[Opening DATA LISTING section]

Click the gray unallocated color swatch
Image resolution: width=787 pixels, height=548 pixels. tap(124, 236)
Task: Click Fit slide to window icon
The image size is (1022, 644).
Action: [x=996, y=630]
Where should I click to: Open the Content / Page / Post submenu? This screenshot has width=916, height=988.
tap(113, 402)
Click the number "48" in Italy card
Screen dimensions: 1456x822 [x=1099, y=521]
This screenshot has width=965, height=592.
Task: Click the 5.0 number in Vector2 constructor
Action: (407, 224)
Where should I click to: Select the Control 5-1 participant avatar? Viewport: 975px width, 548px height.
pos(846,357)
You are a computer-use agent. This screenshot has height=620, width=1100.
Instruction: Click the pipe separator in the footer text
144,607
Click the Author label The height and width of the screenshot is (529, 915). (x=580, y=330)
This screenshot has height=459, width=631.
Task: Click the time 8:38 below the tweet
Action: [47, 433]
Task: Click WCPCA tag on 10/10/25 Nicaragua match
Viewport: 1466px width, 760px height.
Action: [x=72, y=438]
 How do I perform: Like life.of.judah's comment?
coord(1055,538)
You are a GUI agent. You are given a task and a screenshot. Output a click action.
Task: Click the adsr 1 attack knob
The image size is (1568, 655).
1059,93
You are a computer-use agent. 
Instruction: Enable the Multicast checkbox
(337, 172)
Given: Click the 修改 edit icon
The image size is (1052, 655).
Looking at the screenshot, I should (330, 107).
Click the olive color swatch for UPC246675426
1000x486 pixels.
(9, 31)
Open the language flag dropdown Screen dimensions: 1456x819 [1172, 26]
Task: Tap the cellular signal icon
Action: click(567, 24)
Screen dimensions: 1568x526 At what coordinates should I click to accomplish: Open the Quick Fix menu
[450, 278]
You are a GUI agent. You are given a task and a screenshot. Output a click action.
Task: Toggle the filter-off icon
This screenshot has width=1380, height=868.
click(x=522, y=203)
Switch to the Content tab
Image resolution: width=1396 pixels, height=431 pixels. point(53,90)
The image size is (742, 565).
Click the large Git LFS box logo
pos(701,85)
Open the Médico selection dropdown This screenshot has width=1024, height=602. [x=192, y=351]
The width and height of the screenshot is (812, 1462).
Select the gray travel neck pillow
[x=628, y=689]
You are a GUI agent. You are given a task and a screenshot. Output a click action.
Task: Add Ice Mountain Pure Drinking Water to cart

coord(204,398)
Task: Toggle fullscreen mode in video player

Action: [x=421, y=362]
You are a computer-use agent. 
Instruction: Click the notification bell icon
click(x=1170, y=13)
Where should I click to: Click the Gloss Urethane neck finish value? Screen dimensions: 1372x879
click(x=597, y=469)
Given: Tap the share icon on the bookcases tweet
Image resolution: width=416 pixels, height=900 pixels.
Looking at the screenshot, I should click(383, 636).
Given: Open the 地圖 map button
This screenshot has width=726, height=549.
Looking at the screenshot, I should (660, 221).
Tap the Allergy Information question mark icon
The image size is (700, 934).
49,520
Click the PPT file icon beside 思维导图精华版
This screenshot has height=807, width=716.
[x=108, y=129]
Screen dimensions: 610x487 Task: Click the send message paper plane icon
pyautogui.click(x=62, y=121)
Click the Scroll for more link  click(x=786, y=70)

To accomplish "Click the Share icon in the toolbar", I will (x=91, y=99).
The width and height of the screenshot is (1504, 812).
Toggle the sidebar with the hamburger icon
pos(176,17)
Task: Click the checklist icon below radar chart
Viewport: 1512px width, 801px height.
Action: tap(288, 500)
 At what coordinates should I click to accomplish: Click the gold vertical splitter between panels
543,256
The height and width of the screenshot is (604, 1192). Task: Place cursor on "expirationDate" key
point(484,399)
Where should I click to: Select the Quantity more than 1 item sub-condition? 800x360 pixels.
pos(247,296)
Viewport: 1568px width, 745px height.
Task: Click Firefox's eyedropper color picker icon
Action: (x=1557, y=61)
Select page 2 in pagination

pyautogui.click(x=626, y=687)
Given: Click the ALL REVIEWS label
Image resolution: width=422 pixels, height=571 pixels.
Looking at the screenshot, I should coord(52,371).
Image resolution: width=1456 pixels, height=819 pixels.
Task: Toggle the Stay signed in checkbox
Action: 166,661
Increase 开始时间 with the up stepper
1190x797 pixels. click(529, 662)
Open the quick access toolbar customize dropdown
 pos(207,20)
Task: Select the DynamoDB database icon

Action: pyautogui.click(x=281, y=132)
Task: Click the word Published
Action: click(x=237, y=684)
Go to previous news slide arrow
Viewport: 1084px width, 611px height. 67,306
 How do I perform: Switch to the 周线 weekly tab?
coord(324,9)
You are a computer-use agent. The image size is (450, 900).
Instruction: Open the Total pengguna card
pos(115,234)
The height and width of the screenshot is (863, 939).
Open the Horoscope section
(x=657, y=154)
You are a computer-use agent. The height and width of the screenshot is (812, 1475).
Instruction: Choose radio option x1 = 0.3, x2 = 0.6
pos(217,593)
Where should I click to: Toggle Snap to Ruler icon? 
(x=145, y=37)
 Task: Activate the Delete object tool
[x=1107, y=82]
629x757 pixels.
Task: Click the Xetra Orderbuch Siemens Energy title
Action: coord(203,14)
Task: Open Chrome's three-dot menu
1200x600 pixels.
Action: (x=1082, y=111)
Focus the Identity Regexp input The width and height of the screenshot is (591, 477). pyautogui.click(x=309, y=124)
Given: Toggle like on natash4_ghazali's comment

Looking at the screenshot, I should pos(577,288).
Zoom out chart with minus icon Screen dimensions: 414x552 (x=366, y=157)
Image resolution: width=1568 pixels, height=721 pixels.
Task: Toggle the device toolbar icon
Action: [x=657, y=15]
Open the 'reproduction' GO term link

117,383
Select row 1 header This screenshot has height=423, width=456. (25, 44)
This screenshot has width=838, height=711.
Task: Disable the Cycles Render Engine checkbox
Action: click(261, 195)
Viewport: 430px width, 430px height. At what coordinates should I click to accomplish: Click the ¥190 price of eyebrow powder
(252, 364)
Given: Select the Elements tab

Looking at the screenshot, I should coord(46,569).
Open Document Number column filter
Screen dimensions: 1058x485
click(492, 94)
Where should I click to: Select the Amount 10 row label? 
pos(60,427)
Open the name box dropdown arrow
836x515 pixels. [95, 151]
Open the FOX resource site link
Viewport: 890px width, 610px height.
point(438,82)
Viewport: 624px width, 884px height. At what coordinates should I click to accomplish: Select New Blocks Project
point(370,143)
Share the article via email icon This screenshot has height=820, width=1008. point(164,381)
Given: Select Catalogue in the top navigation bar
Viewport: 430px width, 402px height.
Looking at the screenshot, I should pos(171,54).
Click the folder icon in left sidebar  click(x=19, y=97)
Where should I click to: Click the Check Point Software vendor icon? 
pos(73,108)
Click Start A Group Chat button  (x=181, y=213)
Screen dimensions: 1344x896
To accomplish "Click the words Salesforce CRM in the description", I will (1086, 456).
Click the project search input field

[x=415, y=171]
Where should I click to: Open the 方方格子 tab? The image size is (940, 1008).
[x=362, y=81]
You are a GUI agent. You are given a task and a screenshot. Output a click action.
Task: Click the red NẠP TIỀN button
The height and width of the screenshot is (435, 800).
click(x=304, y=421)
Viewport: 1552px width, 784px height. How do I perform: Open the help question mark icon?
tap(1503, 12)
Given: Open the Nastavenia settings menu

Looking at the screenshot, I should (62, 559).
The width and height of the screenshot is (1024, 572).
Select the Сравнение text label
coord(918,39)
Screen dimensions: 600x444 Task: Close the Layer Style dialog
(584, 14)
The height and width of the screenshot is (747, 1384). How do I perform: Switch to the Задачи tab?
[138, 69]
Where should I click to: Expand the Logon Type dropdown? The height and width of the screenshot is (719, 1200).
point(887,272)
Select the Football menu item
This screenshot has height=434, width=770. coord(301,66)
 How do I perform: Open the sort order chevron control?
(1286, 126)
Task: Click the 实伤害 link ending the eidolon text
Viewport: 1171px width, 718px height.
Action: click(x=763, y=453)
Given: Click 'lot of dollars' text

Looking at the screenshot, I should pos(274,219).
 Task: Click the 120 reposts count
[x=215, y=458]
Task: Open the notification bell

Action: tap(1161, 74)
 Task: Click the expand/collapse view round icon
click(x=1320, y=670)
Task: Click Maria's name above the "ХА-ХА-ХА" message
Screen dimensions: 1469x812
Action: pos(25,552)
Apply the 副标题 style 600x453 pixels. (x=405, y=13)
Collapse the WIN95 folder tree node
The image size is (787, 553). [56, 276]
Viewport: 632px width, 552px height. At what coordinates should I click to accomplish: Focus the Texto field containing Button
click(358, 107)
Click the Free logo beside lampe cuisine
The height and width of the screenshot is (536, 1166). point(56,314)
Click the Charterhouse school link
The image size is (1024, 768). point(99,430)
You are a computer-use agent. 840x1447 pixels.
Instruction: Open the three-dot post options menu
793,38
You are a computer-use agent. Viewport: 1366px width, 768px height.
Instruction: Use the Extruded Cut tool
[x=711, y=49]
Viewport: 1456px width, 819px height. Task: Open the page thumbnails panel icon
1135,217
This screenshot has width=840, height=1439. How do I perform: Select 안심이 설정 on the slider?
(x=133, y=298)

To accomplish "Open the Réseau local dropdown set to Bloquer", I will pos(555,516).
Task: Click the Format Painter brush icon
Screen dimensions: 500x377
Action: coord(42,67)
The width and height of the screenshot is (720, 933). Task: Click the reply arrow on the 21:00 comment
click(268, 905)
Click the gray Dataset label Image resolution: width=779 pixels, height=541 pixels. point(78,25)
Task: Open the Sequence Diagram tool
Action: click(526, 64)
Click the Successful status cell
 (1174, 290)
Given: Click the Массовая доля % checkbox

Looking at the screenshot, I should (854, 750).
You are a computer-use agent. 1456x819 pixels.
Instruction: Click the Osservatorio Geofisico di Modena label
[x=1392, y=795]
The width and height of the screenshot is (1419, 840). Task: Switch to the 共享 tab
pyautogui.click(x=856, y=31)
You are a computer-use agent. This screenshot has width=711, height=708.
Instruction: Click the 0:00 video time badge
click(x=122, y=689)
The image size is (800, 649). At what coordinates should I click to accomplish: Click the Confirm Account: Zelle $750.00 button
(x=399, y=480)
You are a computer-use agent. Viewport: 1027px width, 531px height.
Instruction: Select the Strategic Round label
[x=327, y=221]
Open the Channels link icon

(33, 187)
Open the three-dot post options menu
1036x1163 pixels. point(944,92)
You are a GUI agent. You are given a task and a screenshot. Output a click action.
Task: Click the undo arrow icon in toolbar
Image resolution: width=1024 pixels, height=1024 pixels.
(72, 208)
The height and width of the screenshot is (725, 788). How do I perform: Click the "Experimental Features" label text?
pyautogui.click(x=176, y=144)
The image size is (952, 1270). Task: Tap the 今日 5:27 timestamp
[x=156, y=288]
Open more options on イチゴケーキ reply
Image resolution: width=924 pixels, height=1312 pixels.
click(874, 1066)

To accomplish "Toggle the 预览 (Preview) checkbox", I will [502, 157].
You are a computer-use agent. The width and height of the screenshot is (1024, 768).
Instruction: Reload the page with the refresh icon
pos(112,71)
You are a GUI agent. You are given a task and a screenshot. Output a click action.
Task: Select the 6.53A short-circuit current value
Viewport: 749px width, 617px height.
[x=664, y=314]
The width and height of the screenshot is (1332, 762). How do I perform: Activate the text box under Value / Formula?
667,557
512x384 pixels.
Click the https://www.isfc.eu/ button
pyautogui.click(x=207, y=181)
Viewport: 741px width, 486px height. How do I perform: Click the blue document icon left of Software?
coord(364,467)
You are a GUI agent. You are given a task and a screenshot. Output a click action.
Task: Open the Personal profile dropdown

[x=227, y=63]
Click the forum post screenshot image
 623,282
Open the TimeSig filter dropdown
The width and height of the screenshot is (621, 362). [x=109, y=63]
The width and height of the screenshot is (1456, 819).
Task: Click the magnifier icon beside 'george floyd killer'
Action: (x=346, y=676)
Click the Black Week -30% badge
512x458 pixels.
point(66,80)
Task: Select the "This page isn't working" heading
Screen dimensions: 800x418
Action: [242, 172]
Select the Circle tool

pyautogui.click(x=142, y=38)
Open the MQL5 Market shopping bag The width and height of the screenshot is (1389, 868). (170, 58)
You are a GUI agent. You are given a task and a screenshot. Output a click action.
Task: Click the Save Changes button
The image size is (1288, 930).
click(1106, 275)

[Closing DATA LISTING section]

* _REQUIREMENT_:
Using the records above, write out exactly the lines from the one containing "Open the TimeSig filter dropdown" through the last, and add nothing.

* _ANSWER SECTION_:
Open the TimeSig filter dropdown
The width and height of the screenshot is (621, 362). [x=109, y=63]
The width and height of the screenshot is (1456, 819).
Task: Click the magnifier icon beside 'george floyd killer'
Action: (x=346, y=676)
Click the Black Week -30% badge
512x458 pixels.
point(66,80)
Task: Select the "This page isn't working" heading
Screen dimensions: 800x418
Action: [242, 172]
Select the Circle tool

pyautogui.click(x=142, y=38)
Open the MQL5 Market shopping bag The width and height of the screenshot is (1389, 868). (170, 58)
You are a GUI agent. You are given a task and a screenshot. Output a click action.
Task: Click the Save Changes button
The image size is (1288, 930).
click(1106, 275)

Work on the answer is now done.